Heuristic Discovery with LLMMutationOperator

This tutorial shows how to use an LLM as a semantic mutation operator alongside classical GP operators. It follows the FunSearch / AlphaEvolve pattern: serialize a genome to source, prompt the LLM to produce a modified variant, parse and validate the response, fall back to a classical operator on any failure.

Prerequisites

Choose a backend:

Local Ollama (recommended for getting-started): install Ollama and pull a model. The published bin-packing study used qwen3-coder:30b (~24 GB VRAM); for a lightweight first try, qwen2.5-coder:7b runs on ~16 GB RAM.
Anthropic API: set ANTHROPIC_API_KEY in your environment. Default endpoint and model names work out of the box.
OpenAI API: set OPENAI_API_KEY and override the endpoint and model kwargs on LLMMutationOperator.

Define the operator

using Arborist

llm_op = LLMMutationOperator(
    endpoint     = "http://localhost:11434/v1/chat/completions",
    model        = "qwen2.5-coder:7b",
    api_key_env  = "",                           # local Ollama: no key
    fallback_op  = SubtreeMutation(),            # on any failure
    temperature  = 0.8,
    max_tokens   = 512,
)

fallback_op dispatches any time the LLM path fails — API error, timeout, parse failure, or AST-sanitizer rejection — so the evolutionary loop is robust to 100% LLM failure. The operator accumulates statistics in llm_op.stats::LLMCallStats (call counts, tokens, wall time).

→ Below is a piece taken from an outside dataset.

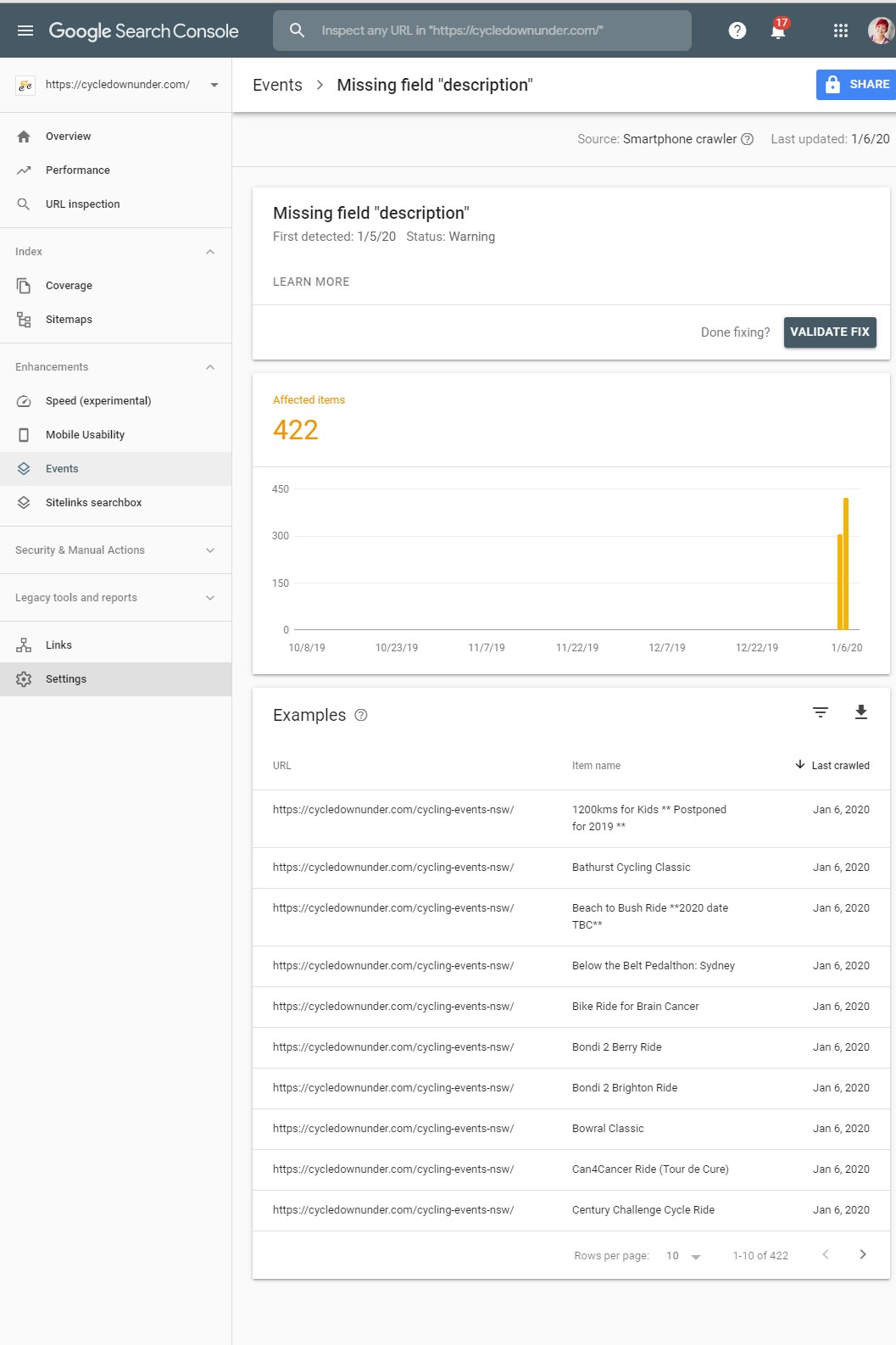Image resolution: width=896 pixels, height=1345 pixels.
Task: Open the hamburger navigation menu
Action: [25, 31]
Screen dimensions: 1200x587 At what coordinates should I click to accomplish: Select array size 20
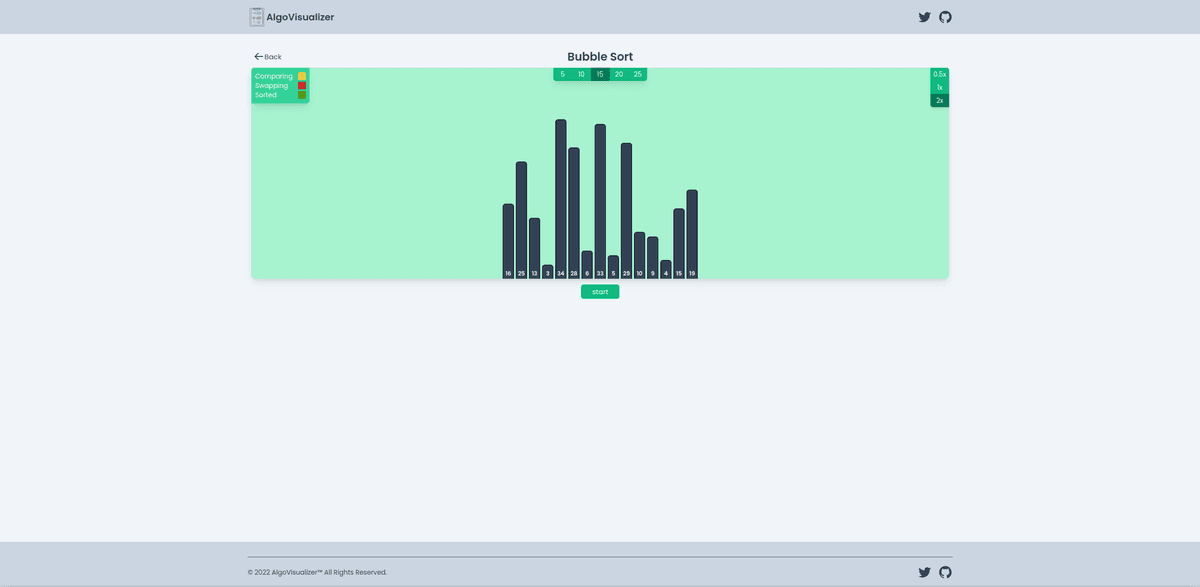click(618, 74)
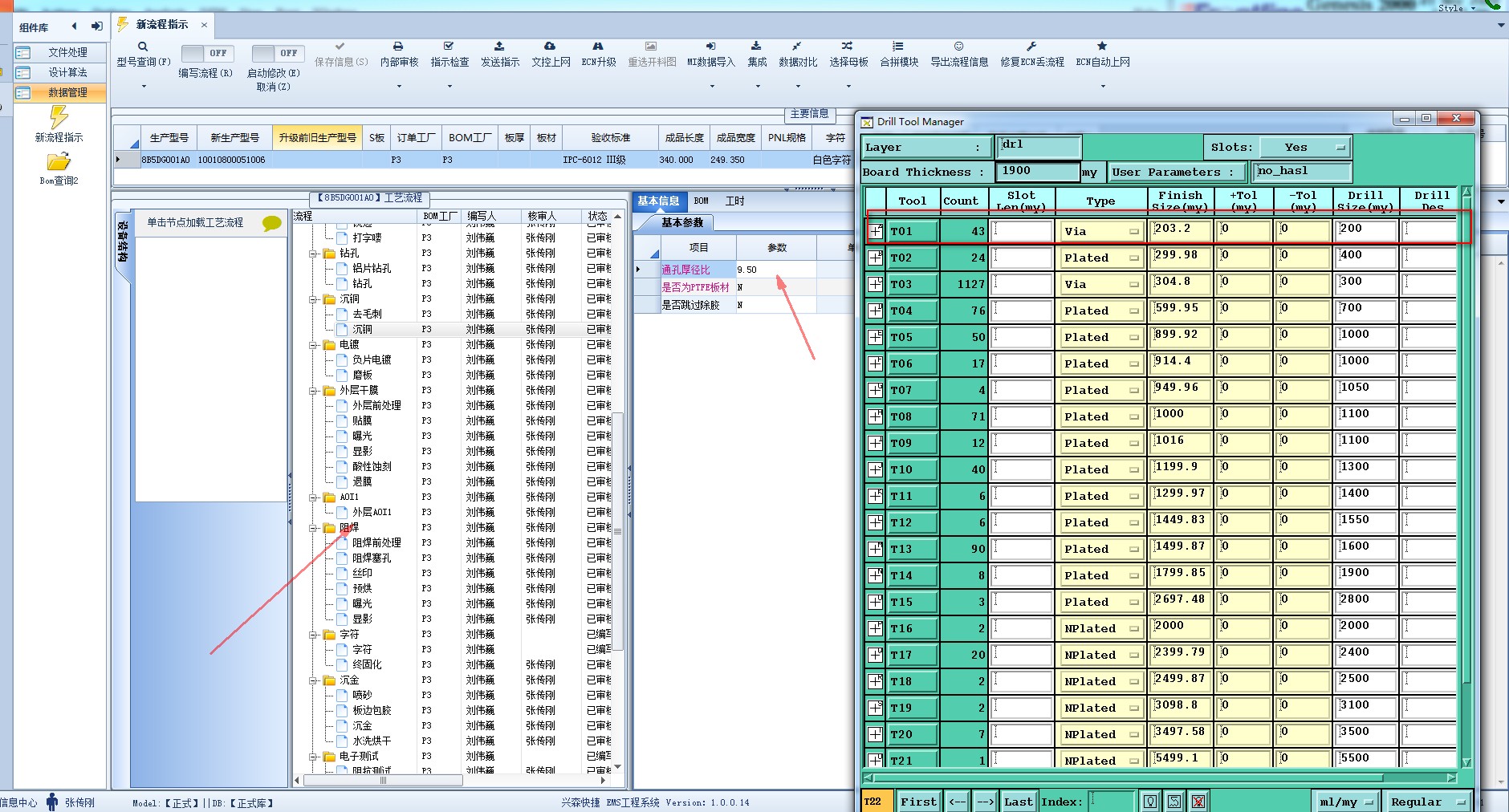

Compose with classical operators

algorithm = GeneticProgramming(
    pop_size     = 100,
    generations  = 50,
    mutation_ops = [llm_op, SubtreeMutation(), PointMutation()],
)

Each mutation is drawn uniformly from mutation_ops, so the LLM operates on roughly 1/3 of mutations above. Fallbacks to SubtreeMutation from llm_op do not double-count — the classical picks are separate draws.

Genome support

LLMMutationOperator dispatches on ExprGenome and GraphGenome. The ExprGenome path serializes the AST to Julia source, prompts the LLM for a semantically meaningful variation, and re-parses the response with type-checking. See examples/bin_packing.jl for a full end-to-end bin-packing run that exercises this path with a custom function set and evaluator.

The GraphGenome path serializes the node-and-connection text format and parses the response with deserialize(GraphGenome, ...; reassign_innovations=true) so LLM-generated innovation IDs cannot collide with the parent pool's innovation history. When pairing LLMMutationOperator with GraphGenome, override fallback_op with a NEAT-compatible operator (typically NEATDefaultMutation()) — the default SubtreeMutation() fallback dispatches on ExprGenome only.

TreeGenome, AntGenome, and ADFGenome paths are not yet wired; see the Deferred Research Roadmap in CLAUDE.md for current status.

Prompt enrichment (optional)

For problems where raw source is not enough context, AbstractPromptSection subtypes enrich the user message with population state:

llm_op = LLMMutationOperator(
    endpoint    = "http://localhost:11434/v1/chat/completions",
    model       = "qwen2.5-coder:7b",
    api_key_env = "",
    sections    = [
        FitnessSection(),          # parent fitness/rank, pop best/mean
        ElitesSection(3),          # top 3 programs with fitnesses
        GenerationSection(),       # generation number, budget
    ],
)

The sections are populated once per generation by the solve loop via MutationContext; custom sections subtype AbstractPromptSection and implement render(section, context::MutationContext).

Inspecting LLM I/O

Set debug_log to capture raw requests and responses:

io = open("llm_trace.jsonl", "w")
llm_op.debug_log = io
# ... run solve() ...
close(io)

Each line is a JSON object containing the full user message, raw response, and outcome (success / parse-failure / API-error / api-key-missing).

What to expect

LLM-enhanced runs typically have:

~3× sample efficiency in generation count (LLM produces meaningful mutations faster than syntactic operators on problems where the function set has semantic structure, such as loop patterns for heuristic discovery).
~12× wall-time overhead per generation when running against local Ollama due to per-call latency.

See examples/bin_packing_overnight_results.md for the full experimental write-up on a bin-packing heuristic discovery task.